🤖 AI Summary
This work addresses the critical issue of hallucination in multimodal large language models (MLLMs) for medical visual question answering (VQA), where generated answers often contradict visual evidence, posing significant risks of misdiagnosis. To mitigate this, the authors propose a training-free, plug-and-play visual logical consistency verification framework that establishes a bidirectional reasoning loop grounded in image evidence. The framework extracts semantic units from model outputs, generates verification questions, and enforces consistency between the model’s visual attention and the factual content of the image. Unlike existing introspective approaches that rely on indirect uncertainty estimation, this method directly validates the factual consistency of answers. Extensive experiments demonstrate that the proposed approach substantially outperforms current introspective methods across multiple medical VQA benchmarks and models, while also enhancing the performance of uncertainty-based techniques—all with high computational efficiency.
📝 Abstract
Multimodal Large Language Models (MLLMs) have shown remarkable capability in assisting disease diagnosis in medical visual question answering (VQA).

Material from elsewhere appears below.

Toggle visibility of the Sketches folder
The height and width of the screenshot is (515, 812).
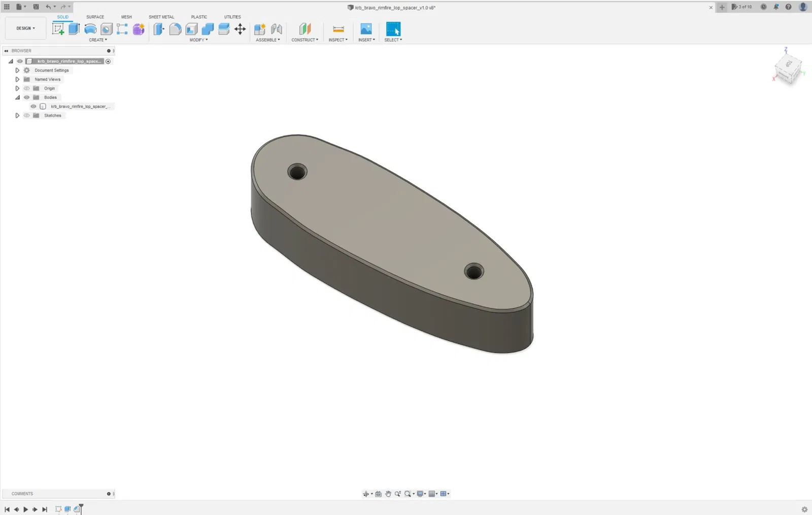pos(27,115)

However, their outputs remain vulnerable to hallucinations (i.e., responses that contradict visual facts), posing significant risks in high-stakes medical scenarios. Recent introspective detection methods, particularly uncertainty-based approaches, offer computational efficiency but are fundamentally indirect, as they estimate predictive uncertainty for an image-question pair rather than verifying the factual correctness of a specific answer. To address this limitation, we propose Visual Logical Loop Verification (V-Loop), a training-free and plug-and-play framework for hallucination detection in medical VQA. V-Loop introduces a bidirectional reasoning process that forms a visually grounded logical loop to verify factual correctness. Given an input, the MLLM produces an answer for the primary input pair. V-Loop extracts semantic units from the primary QA pair, generates a verification question by conditioning on the answer unit to re-query the question unit, and enforces visual attention consistency to ensure answering both primary question and verification question rely on the same image evidence. If the verification answer matches the expected semantic content, the logical loop closes, indicating factual grounding; otherwise, the primary answer is flagged as hallucinated. Extensive experiments on multiple medical VQA benchmarks and MLLMs show that V-Loop consistently outperforms existing introspective methods, remains highly efficient, and further boosts uncertainty-based approaches when used in combination.